No puede decirse que Mariano Rajoy haya decepcionado a nadie, dado que él no quiere ser imprevisible, y lo que se puede adivinar sin esfuerzo es que tiene marcada una línea de actuación de la cual no piensa salirse ni un ápice.
Puede que le ocurra lo mismo que a Aznar en su primera legislatura, cuando la mera desaparición de la pesadilla anterior le sirvió de lanzadera. En la actualidad, y tanto dentro de España, como fuera, e incluso entre los que critican a Rajoy, todo el mundo respira aliviado.

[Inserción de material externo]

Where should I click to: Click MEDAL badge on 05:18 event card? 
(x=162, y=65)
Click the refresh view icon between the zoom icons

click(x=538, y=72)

Pero los defectos del sistema político español, los vea o no los vea él, son patentes y aun suponiendo que Rajoy logre algunos éxitos, volveremos a tropezar si no se subsanan.
Rajoy se niega a cambiar la ley electoral y se empeña en decir que el nuestro es un sistema democrático. Olvida que no hay separación de poderes y que los ciudadanos no pintamos nada en la elaboración de las listas y, en consecuencia, tampoco en el ánimo de los diputados. El principal interés de éstos consiste en sonreír a quienes hacen las listas.
La ley electoral, que tanto alaba Rajoy, es sumamente defectuosa, por cuanto partidos que defienden el bien común, como es el caso de UPyD e IU, salen perjudicados frente a otros que odian y chantajean a España, e incluso frente a otros que tienen relación con Eta. No sólo es injusto, sino que además es una tomadura de pelo para los españoles.
Entre la clase política no hay reducción de plantilla, por tanto, para los políticos no hay crisis, a ellos les va bien tal y como están ahora las cosas.
Para los ciudadanos la cuestión es diferente. Es urgente profundizar en la democracia. Sólo unas instituciones públicas plenamente democráticas y con separación de poderes pueden hacer que cambien las costumbres de los ciudadanos y que los hábitos sean cada vez más democráticos.